If we added website URL, it would be 900 megs, location 1.2 gigs, and about me goes right up to 9 gigs. So the next time someone tells you that it doesn’t matter if they choose oversized columns for strings to avoid truncation errors, you can now punch them until they stop moving, which is usually a pretty sound approach to that comment.
Unless you just want to teach them this, that’s also okay too. Depends, right? On what, I don’t know.
So, that sucks. And I would not want to see you running into this because, I mean, I have 64-ish gigs of memory in my laptop. I have 50-ish assigned to the SQL Server instance.
So, asking for a 9.7 gig memory grant takes a lot of memory away from the buffer pool. If you needed to run multiple copies of this query, you might end up having a hard time doing that because there’s only so much memory that SQL Server is willing to give out as query memory grant memory at once.
So that’s probably not awesome. Alright? It’s not great.
And if we, I mean, 9.7 gigs is as high as I can get a memory grant for here.
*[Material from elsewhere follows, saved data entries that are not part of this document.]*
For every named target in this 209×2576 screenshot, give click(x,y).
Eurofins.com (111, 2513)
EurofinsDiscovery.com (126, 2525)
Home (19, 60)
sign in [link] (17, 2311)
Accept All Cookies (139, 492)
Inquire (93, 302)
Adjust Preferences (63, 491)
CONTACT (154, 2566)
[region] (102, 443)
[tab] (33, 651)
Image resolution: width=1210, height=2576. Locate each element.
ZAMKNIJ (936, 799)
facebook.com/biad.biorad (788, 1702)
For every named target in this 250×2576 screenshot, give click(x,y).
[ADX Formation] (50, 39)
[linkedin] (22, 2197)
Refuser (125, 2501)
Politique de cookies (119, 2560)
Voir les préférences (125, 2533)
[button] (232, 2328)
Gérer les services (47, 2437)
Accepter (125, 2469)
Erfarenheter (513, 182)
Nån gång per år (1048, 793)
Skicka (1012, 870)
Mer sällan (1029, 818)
There’s a cap on that as well. So, like, if I selected more rows, it wouldn’t go up. But if I had more memory, then it certainly could.
And if I had, if I selected fewer rows, then it could probably get it to go down a little bit. But where’s the fun in that? We’re only selecting a thousand rows and we got a 10 gig memory grant. Now, this goes back to, I can’t remember if I, if I, if I mentioned this earlier.
This goes back to what needs to get sorted. So, it’s not just reputation that we need to sort. Even though that’s the only column we’re saying order by, that is not the only column that we are ordering.
We need to sort ID, display name, website URL, location, and about me by reputation. So, all of those columns need to get written down in memory too. So, think of it like an Excel spreadsheet.
I mean, I know it’s not. But just mentally, this is a good way for people to understand what’s going on. Think of it like an Excel spreadsheet, where when you push that little button in the top left-hand corner, and it highlights everything, and then you choose a column to sort by, and the entire spreadsheet flips to how that column is sorted.
That’s very much like what happens here, where we need to flip all those columns into the order that we’re asking reputation to be in. No bueno. Now, you’re starting to, you’re starting to think about that, that informational versus relational column stuff.
And you’re starting to think, boy, that, that Erik Darling might be right about a thing or two. I can sense it. I can feel it. I can feel it. Another thing that I want to clear up is that memory grants are not the grant times degree of parallelism.
I’m going to run this query at max.8, and we’re going to see that the memory grant goes up a little bit beyond 166. It’s going to go up to about 180 megs. But it’s not going to go up to 166 megs times eight.
In a parallel plan, each thread is considered its own execution context, meaning that each thread, or rather, the memory grant that SQL Server comes up with will be split evenly amongst each thread. There is a little bit of memory overhead for parallelism, the CX packet exchange buffery doodads.
There’s a little bit of exchange overhead in this plan for the hash join. But there is not 166 megs times eight. There’s not like a 1.2 gig memory grant for this query because it’s parallel.
Well, the memory grant gets split up amongst threads. So there is that saving grace, sort of. Anyway, I believe that’s it.
Yes. Cool. All right. So sorts. Be careful with them. Be careful with which columns you’re asking to be ordered by. If possible, split your queries up into the informational versus relational column thing that I showed you before.
There’s probably some other stuff, but, you know, I think you’re smart and that you’ve probably, you probably can just hit rewind if you’re really interested. Right?
Yeah. I think, I think you’re cool. I think you’re good. But remember also that you can fix a lot of sorts by adding indexes and we’ll probably cover that in a different video coming up later. A little bit later.
Not a lot later. A little bit later. All right. See you later.